Monday. To Whitehall for discussions about my ‘Big Society reward’ scheme for architects. You get 100 points if you design something socially useful. A civil servant asks if they’re redeemable in restaurants. Only when they learn to lower their voices, I say. 

Tuesday. Sketch out my design for the McBlingnang Whisky headquarters. I’ve given it a ‘zig-zag, leaning, weaving, nearly falling over’ look, capturing I hope the appropriate aesthetic for a Chinese single malt distillery.

Wednesday. Conference on alternative energy at the Institute of Alternative Energy Conference Centre. What a shimmering beacon of optimism this place is in an otherwise gloomy world. Evangelism does that to people.

Today’s theme is ‘Rule Britannia’. Apparently the future beckons, fellow patriots. We are to become a mighty maritime nation once again. Not with warships and slavery, but with wavepower and rhetoric.

Alas. This narrative, as they say, lacks traction. Behind their fixed smiles the renewables lobby are a bit peeved that very few people give a toss about offshore wind farms visible only via telescope. Or hydro-electric generators in bits of the seaside nobody goes to. So this conference is exploring ways of making coastal energy exciting again. Suggestions from delegates include:

• Build massive wave energy converters in the shape of Elizabethan warships.

• A Round-Britain ‘do your bit’ pedalo circuit hooked up to the National Grid.

• The world’s longest hydro-electric log flume running from the Irish Sea to Alton Towers.

Personally, I think the emphasis is about to change in the world of renewables. The next big market will be in nano-biopower. With banks of microtransmitters fitted to moving internal body parts, each of us will be our own net energy producer. Converting the simple pumping motion of a heart valve, say, or the ebb and flow of lungs into neuropathic impulses. These tiny, weeny ‘energy blips’ will then be channelled via the nervous system into removable ‘neurotic batteries’ stored behind the ear, like a hearing aid.

I air my powerfully plausible theory during the afternoon break. Nobody’s listening to me of course as I’m the only one smoking outside.

Thursday. Redesign Edinburgh, squeezing the one-way system so it’s ever so slightly more up itself.

Friday. Lunch with Isis de Cambray, the magic arborealist. We’re working up some ideas for corporate clients about to acquire a substantial site – the Forest of Dean – and are looking for ways to turn it into a viable forest-themed development.

They have plenty of money to chuck at it as the sale price is a bargain. It is, essentially, just a load of trees after all. This is good news as it means our fee will be substantial. It’s what we’re calling our ‘forestry commission’. We cackle, and order another bottle of prosecco.
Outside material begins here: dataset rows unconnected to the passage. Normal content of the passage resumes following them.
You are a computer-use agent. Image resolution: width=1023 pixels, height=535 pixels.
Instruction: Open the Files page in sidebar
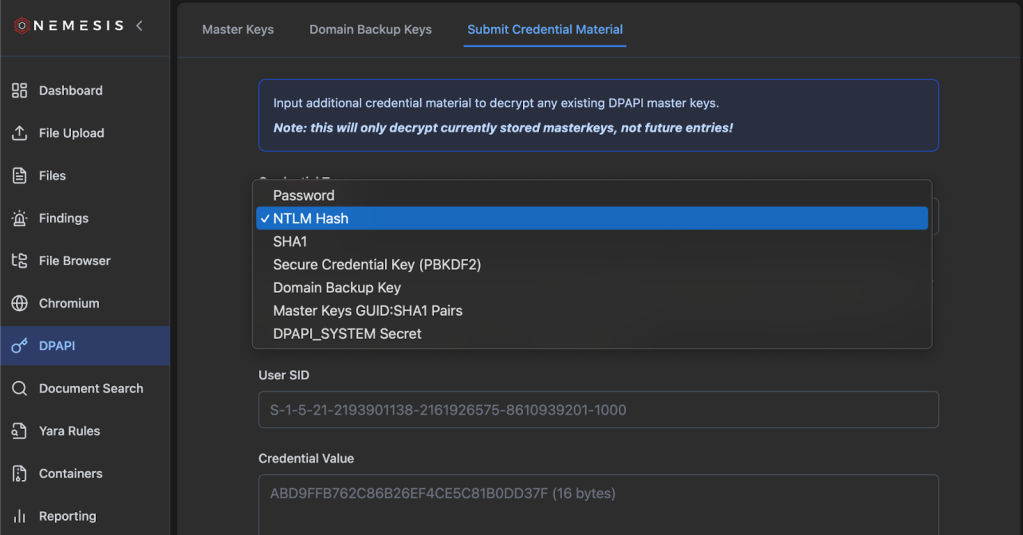pyautogui.click(x=52, y=176)
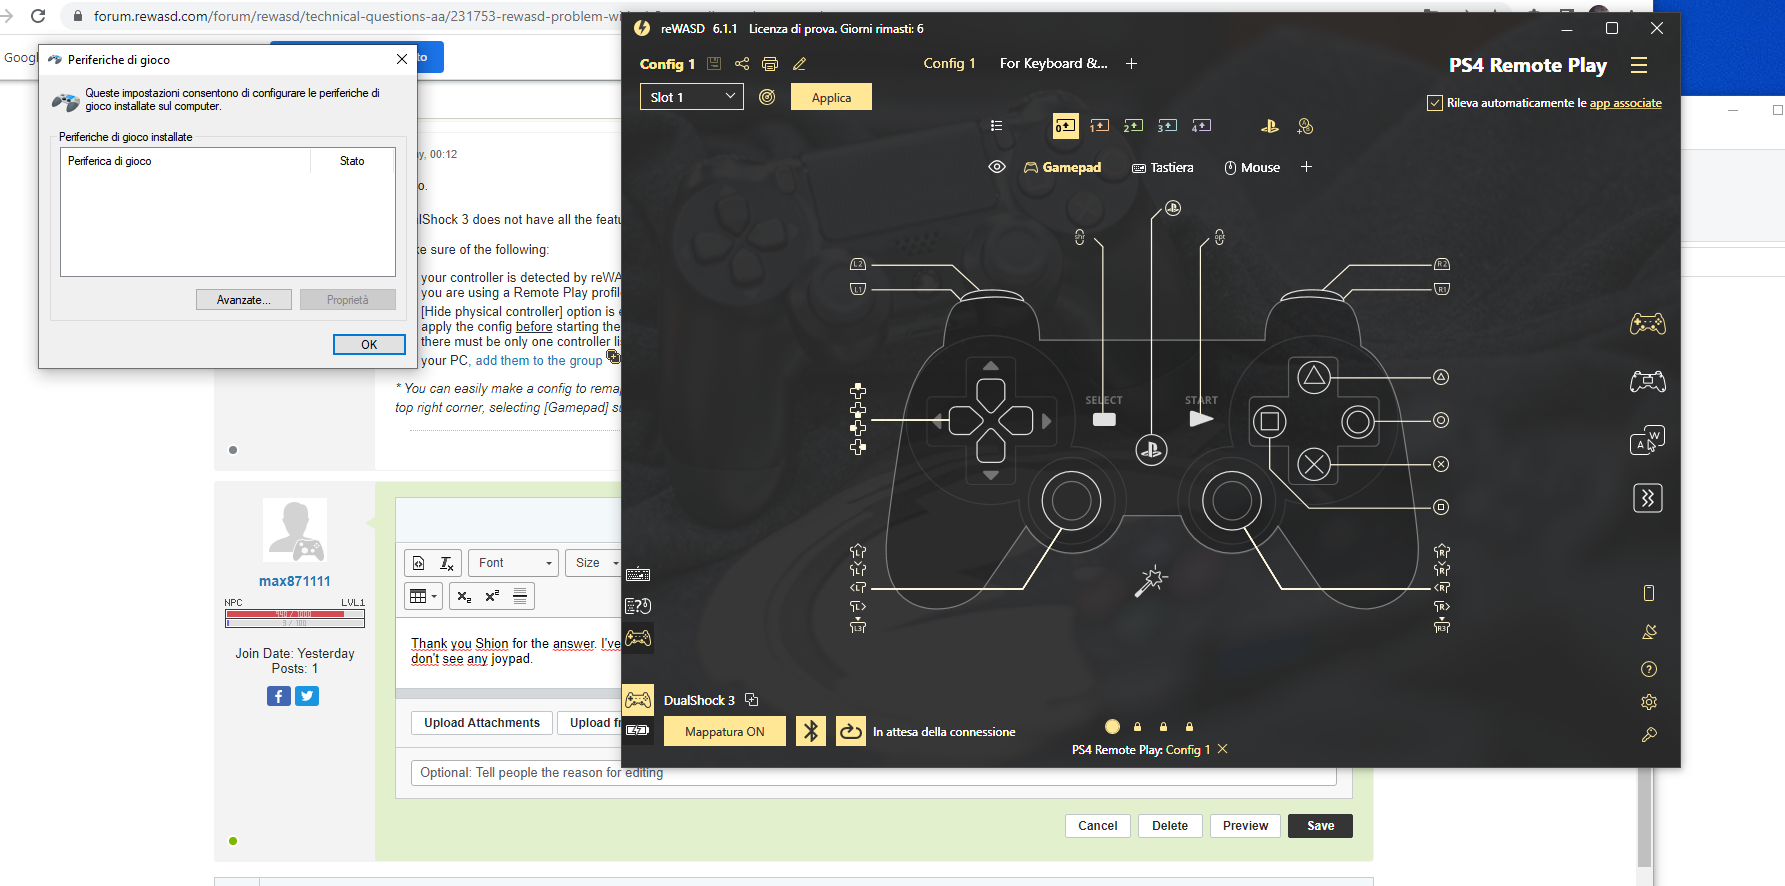Click the reconnect loop icon next to Bluetooth

tap(850, 732)
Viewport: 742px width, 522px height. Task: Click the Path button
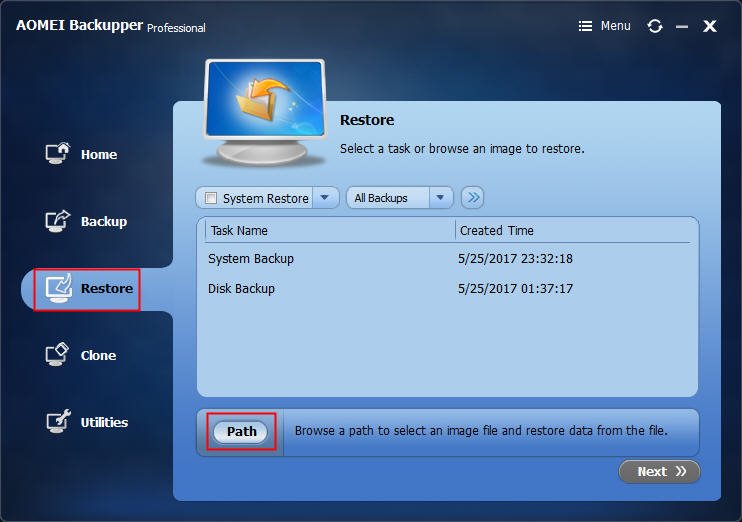click(x=240, y=432)
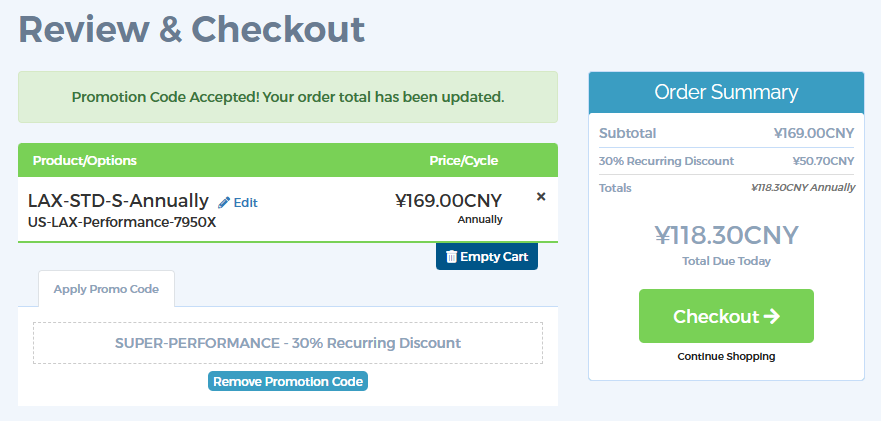Remove the cart item with the × icon
Viewport: 881px width, 421px height.
541,197
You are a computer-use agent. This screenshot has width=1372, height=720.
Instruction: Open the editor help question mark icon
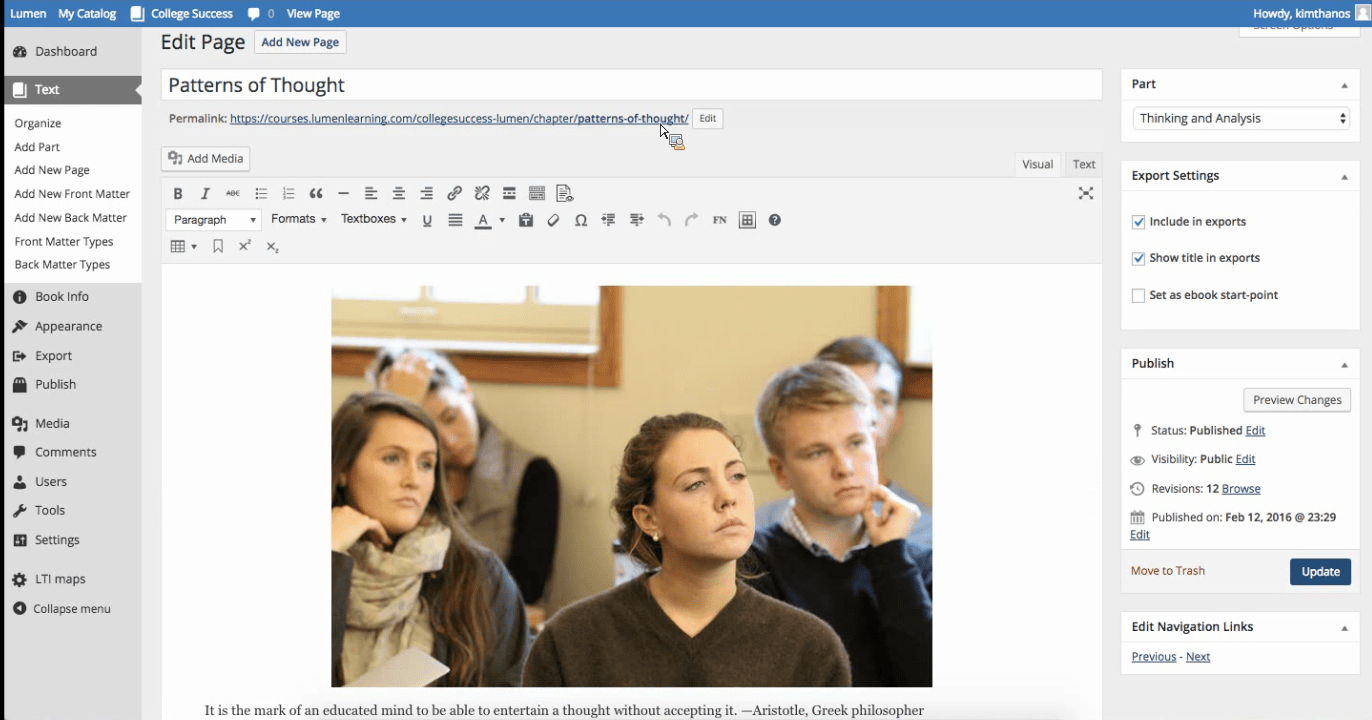click(x=775, y=220)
Obviously there’ll be some sort of Forest of Dean leisure destination with luxury treehouses and Robin Hood chalets and Adventure Days Out and nightly barbecues modelled on I’m A Celebrity Get Me Out Of Here. And a Museum of the Forest in the Forest to preserve those precious memories of how things once were. We’re also looking at encircling what’s left of the forest, after the eco-towns go up, with upmarket garden centres at regular intervals. NB no gnomes, but we may make exceptions for ‘Orc-like gnome hunters’ and ‘bare-breasted warrior women’.

A longlist of refreshingly unscrupulous architects is being drawn up to create a unique set of bespoke homes for billionaires. The sort of thing you see on Grand Designs or the Stirling Prize shortlist. Isis is doing all the landscaping of course and is already scribbling notes. ‘This will be a bewitching family home. A giant swan carved from a single block of limestone. A castellated garden with fairies, fountains and bluebell woods…’

We haven’t even finished lunch when she gets a discreet enquiry on her psychedelic BlackBerry. Some pushy head of a free schools provider group has heard about our gig and is placing an order. ‘Would a £500,000 deposit be OK? We’re looking for a rural retreat from “Kosovan” central London and want something barny/oast housey but with quite a cool vibe’.

Oast house in a forest? No problem. Who cares? Its nearest neighbour will be a two-thirds scale Hogwarts.

Saturday. Day off, so deliberately don’t look at the built environment.

Sunday. Put my biopower arrays on standby, in the recliner.